After graduating from high school in 2015, Peter Schmidt ’20 spent nine months volunteering in Tiquipaya, Bolivia, with Princeton’s Novogratz Bridge Year Program. Students in the program were encouraged not to bring their smartphones with them, so Schmidt had only a basic cell phone and no Internet access in the house where he lived.
“It was the most intellectually stimulating year of my life,” says Schmidt, who lives in New York. “I wonder if that has to do with the fact that I wasn’t looking at screens all year. Screens bring a great deal into our life, and they also take a great deal out of it.”
As the program director at the Strother School of Radical Attention, Schmidt is helping participants consider the tradeoffs of engaging in the attention economy, in which users of smartphones and similar devices have their attention diverted and extracted by social media companies for their own profit.
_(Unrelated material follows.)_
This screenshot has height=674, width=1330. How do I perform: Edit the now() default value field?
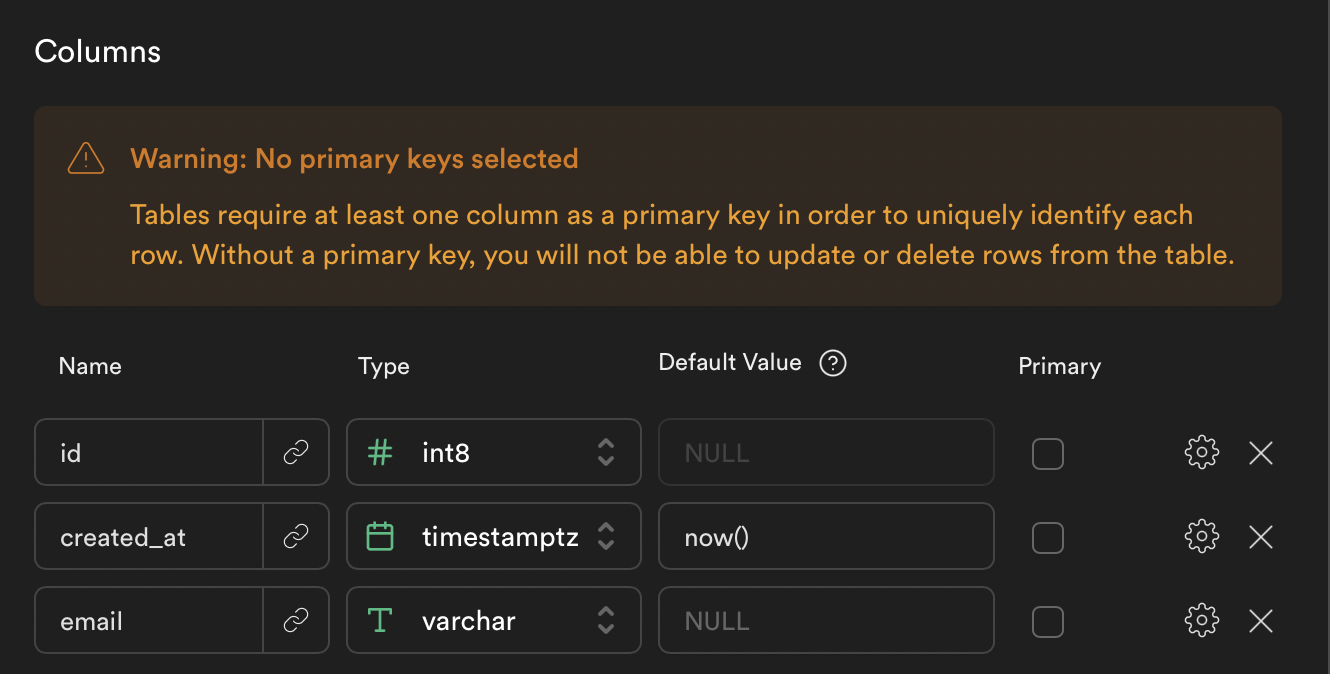pos(826,536)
And, he says, the project “is fundamentally connected to the liberal arts tradition, which is all about the cultivation of different kinds of attention.”
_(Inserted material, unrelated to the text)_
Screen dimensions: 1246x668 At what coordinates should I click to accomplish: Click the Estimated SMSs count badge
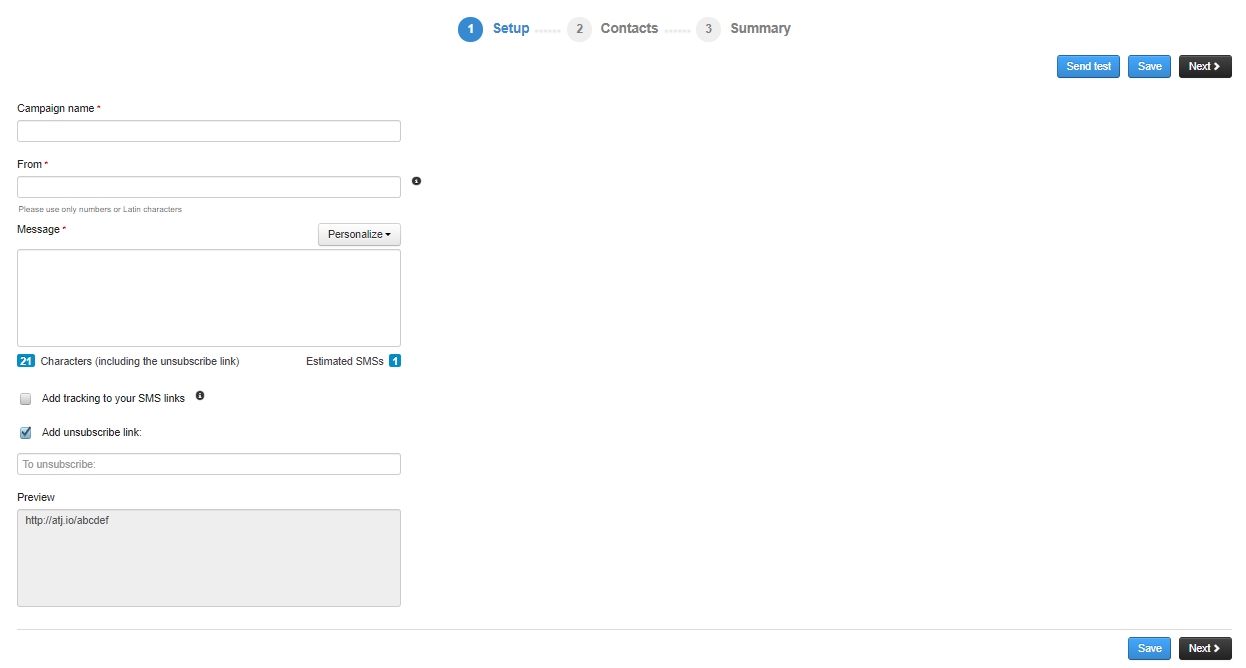click(x=395, y=361)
At Princeton, Schmidt majored in Spanish and Portuguese with a focus on cultural climate change studies. (He was also an intern for PAW as a junior and a senior.) In his final semester, he took a course from D. Graham Burnett ’93, a professor of the history of science who for many years has considered the problem of attention as a subject of academic study as well as in the context of viewing art and, more recently, in a broader social perspective.
Last year, Burnett introduced Schmidt to the Friends of Attention, a group that was creating the Attention Labs, which Schmidt describes as “experiential workshops that facilitate practices of shared attention to each other and the world around us.” Schmidt came to see a connection between the degradation of attention and climate change, a central concern of his since college.
Starting in September 2022, Schmidt and Burnett spent six months further developing the Attention Labs, which they held at several locations. In the process, Schmidt says, “We refined our sense of what we were trying to accomplish,” which was to create “spaces where people could understand how the world they live in is commodifying their attention, where they could connect to an experience of deep attention” and think about how to develop “agency over our own attention.” Burnett announced the launch of the Strother School in July.
The school continues to offer the Attention Labs, which are now three-hour gatherings of as many as 60 people led by facilitators who take attendees through a series of exercises. The school also offered two courses this fall taught by college professors that took a more academic approach to attention; more are planned for the spring.
The Strother School “is responding to 21st century problems,” Schmidt says. He and the other facilitators designed an exercise for the Attention Labs in which participants use their smartphones, which underscores the school’s desire that “people have an empowered relationship to that technology,” he says. “I’m probably just as addicted to my device as anyone. This work has led me to believe that we need ways of being together and taking in the world together that establish a common world.”
The Strother School, he says, is “my attempt to create the intellectual, creative, and engaged community that I’ve always dreamed of.”